▸ What is needed
A complete, word-for-word restatement of the entries is needed.

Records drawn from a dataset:
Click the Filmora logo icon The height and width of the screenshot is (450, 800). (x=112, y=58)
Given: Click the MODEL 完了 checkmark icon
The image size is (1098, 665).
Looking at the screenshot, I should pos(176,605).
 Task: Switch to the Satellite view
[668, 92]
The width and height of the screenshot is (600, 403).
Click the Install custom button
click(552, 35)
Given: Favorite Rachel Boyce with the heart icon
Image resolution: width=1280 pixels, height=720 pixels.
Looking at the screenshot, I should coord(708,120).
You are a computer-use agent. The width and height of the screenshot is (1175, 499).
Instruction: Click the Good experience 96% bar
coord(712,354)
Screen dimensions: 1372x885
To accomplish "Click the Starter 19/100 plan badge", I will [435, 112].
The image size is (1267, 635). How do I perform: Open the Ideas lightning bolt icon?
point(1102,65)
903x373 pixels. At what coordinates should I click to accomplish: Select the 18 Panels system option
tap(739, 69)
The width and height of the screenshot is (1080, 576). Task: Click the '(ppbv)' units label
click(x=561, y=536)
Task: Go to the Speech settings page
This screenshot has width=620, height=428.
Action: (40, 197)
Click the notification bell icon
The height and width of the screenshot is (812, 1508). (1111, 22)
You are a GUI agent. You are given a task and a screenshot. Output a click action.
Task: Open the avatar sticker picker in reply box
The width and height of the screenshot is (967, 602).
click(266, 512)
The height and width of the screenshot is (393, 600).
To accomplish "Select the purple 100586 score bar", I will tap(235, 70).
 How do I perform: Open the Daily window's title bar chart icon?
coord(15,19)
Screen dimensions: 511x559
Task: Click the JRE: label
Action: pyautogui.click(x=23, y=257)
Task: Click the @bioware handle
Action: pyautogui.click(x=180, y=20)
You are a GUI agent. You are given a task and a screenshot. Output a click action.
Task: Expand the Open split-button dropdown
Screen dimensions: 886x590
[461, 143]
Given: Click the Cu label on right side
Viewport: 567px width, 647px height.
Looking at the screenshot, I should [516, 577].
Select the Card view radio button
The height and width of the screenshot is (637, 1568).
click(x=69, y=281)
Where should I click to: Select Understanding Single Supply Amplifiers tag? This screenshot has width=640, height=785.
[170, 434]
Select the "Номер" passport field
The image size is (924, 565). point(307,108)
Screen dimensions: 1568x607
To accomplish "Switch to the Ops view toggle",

▸ Exercise result
Click the Filmora logo icon The height and width of the screenshot is (450, 800). (x=112, y=58)
Given: Click the MODEL 完了 checkmark icon
The image size is (1098, 665).
Looking at the screenshot, I should pos(176,605).
 Task: Switch to the Satellite view
[668, 92]
The width and height of the screenshot is (600, 403).
Click the Install custom button
click(552, 35)
Given: Favorite Rachel Boyce with the heart icon
Image resolution: width=1280 pixels, height=720 pixels.
Looking at the screenshot, I should coord(708,120).
You are a computer-use agent. The width and height of the screenshot is (1175, 499).
Instruction: Click the Good experience 96% bar
coord(712,354)
Screen dimensions: 1372x885
To accomplish "Click the Starter 19/100 plan badge", I will [435, 112].
The image size is (1267, 635). How do I perform: Open the Ideas lightning bolt icon?
point(1102,65)
903x373 pixels. At what coordinates should I click to accomplish: Select the 18 Panels system option
tap(739, 69)
The width and height of the screenshot is (1080, 576). Task: Click the '(ppbv)' units label
click(x=561, y=536)
Task: Go to the Speech settings page
This screenshot has width=620, height=428.
Action: (40, 197)
Click the notification bell icon
The height and width of the screenshot is (812, 1508). (1111, 22)
You are a GUI agent. You are given a task and a screenshot. Output a click action.
Task: Open the avatar sticker picker in reply box
The width and height of the screenshot is (967, 602).
click(266, 512)
The height and width of the screenshot is (393, 600).
To accomplish "Select the purple 100586 score bar", I will tap(235, 70).
 How do I perform: Open the Daily window's title bar chart icon?
coord(15,19)
Screen dimensions: 511x559
Task: Click the JRE: label
Action: pyautogui.click(x=23, y=257)
Task: Click the @bioware handle
Action: pyautogui.click(x=180, y=20)
You are a GUI agent. You are given a task and a screenshot. Output a click action.
Task: Expand the Open split-button dropdown
Screen dimensions: 886x590
[461, 143]
Given: Click the Cu label on right side
Viewport: 567px width, 647px height.
Looking at the screenshot, I should [516, 577].
Select the Card view radio button
The height and width of the screenshot is (637, 1568).
click(x=69, y=281)
Where should I click to: Select Understanding Single Supply Amplifiers tag? This screenshot has width=640, height=785.
[170, 434]
Select the "Номер" passport field
The image size is (924, 565). point(307,108)
Screen dimensions: 1568x607
To accomplish "Switch to the Ops view toggle",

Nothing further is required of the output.